Roma, 8 mag. (askanews) – In attesa dei risultati delle elezioni regionali in Galles e Scozia, il cui scrutinio non è ancora iniziato, i primi risultati delle comunali in Inghilterra confermano i pronostici della vigilia che vaticinavano un pessimo risultato per il Labour – e, seppure in misura minore, per i Conservatori.
Sui 136 comuni che rinnovano i propri rappresentanti, quaranta hanno comunicato i risultati definitivi: i laburisti ne controllano dieci, otto in meno rispetto alle elezioni passate; i Tories, che non migliorano, quattro; i Liberaldemocratici ne guadagnano uno passando a cinque, mentre Reform conquista il suo primo comune; e ben venti, la metà, non hanno una chiara maggioranza.
I vincitori al momento – in termini se non altro di numero di rappresentanti – sono gli ultra di Reform; anche i Verdi potrebbero aver tratto vantaggio, ma i “council” principali in cui erano in lizza non hanno ancora terminato le operazioni di scrutinio. Quel che appare certo, anche in vista delle prossime politiche, è che il sistema bipolare tradizionalmente dominante a Westminster sembra al momento in crisi. Crisi che investe anche e soprattutto il Labour, su due livelli: la strategia politica complessiva del partito e le capacità del premier Keir Starmer – due questioni non necessariamente legate in termini di cambiamento. L’opinione prevalente all’interno del partito sembra infatti che cambiare guida in corsa sia una cattiva idea, ma per avere un quadro più chiaro occorrerà attendere la fine dello scrutinio.
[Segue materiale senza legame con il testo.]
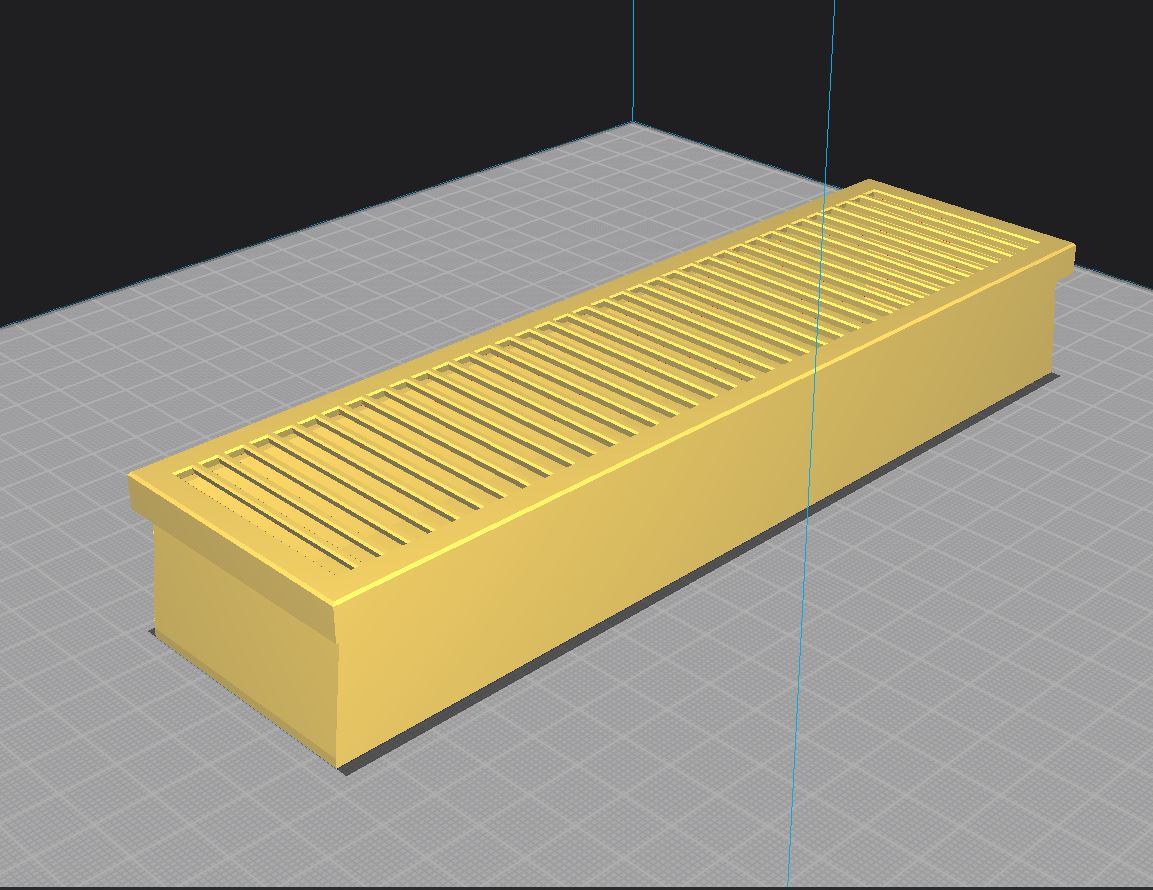Click the dark background in the top-right
Viewport: 1153px width, 890px height.
click(1000, 80)
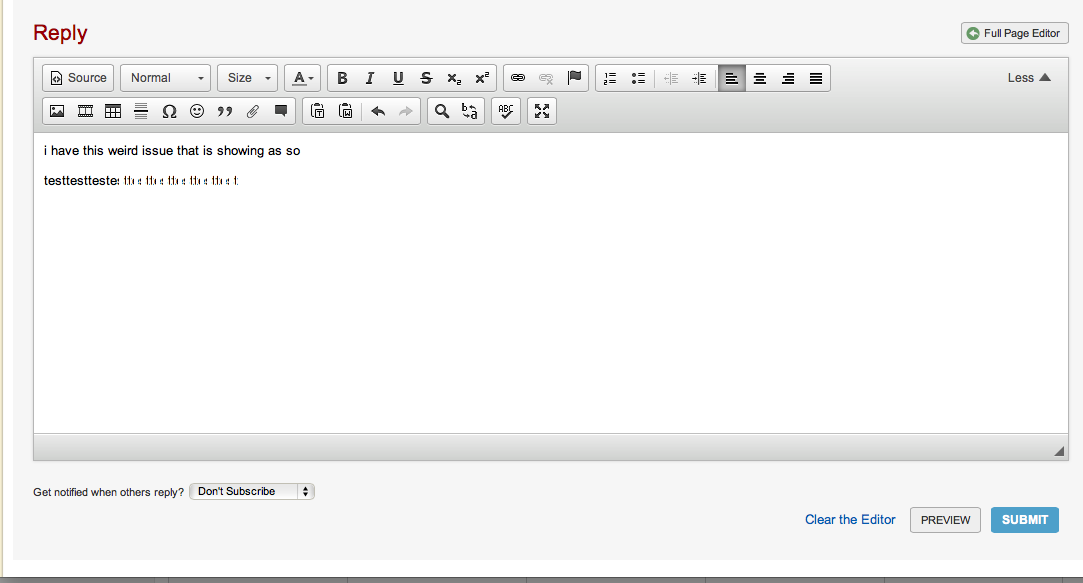The image size is (1083, 583).
Task: Open the Find magnifier tool
Action: [441, 111]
Ad essere decisivi saranno infatti i risultati in Galles e nei “council” londinesi, due bacini elettorali tradizionalmente favorevoli ai laburisti: una forte perdita potrebbe anche convincere il partito – e in particolare quello parlamentare, con non pochi deputati che vedrebbero crollare le proprie maggioranze nelle rispettive circoscrizioni – a cambiare leadership.